You are viewing a plain text version of this content. The canonical link for it is here.
Posted to common-user@hadoop.apache.org by Dennis Kubes <ku...@apache.org> on 2007/07/19 02:13:42 UTC

Multiple Job Jar files?

Is it possible to have multiple job jar files being submitted to hadoop 
at once?  If not, is this a feature that might be useful?
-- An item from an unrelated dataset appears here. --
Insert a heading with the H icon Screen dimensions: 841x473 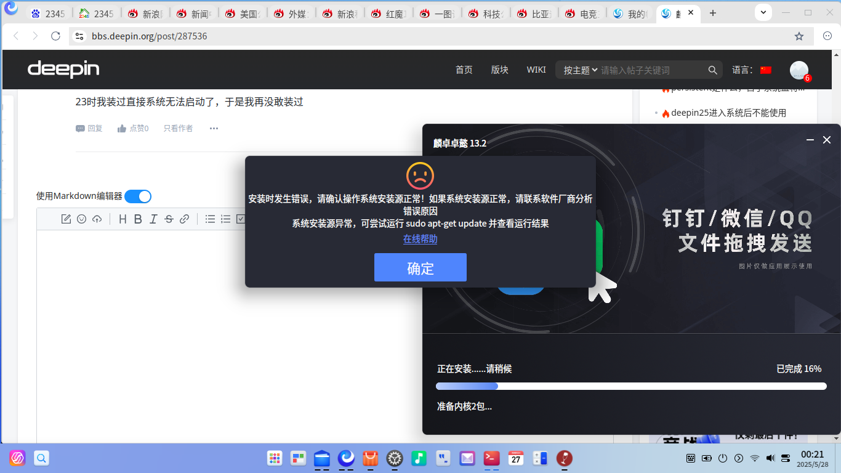coord(123,219)
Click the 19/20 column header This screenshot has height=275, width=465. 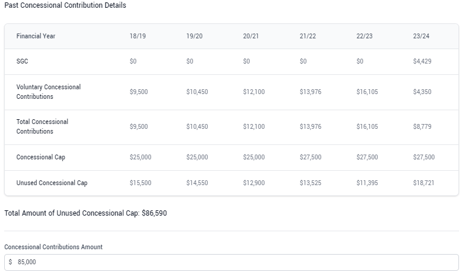pyautogui.click(x=194, y=36)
I can see this being useful for custom Nutch development, having a nutch 
job.jar and a custom.job.jar file.

Dennis Kubes

Re: Multiple Job Jar files?

Posted by Doug Cutting <cu...@apache.org>.
Dennis Kubes wrote:
> Ok, I have completed the testing and it is working good.  One problem 
> though.  I noticed that we are using a distributed cache for the job 
> files.  If I am creating new job jar files on the fly, but still copying 
> them to the job.jar location, how is this affected by distributed caching?

The cache will still be effective.  Typically, in the course of a job, 
multiple map tasks and multiple reduce tasks run on each host.  The 
cache retrieves just a single copy of the job's jar for all of these tasks.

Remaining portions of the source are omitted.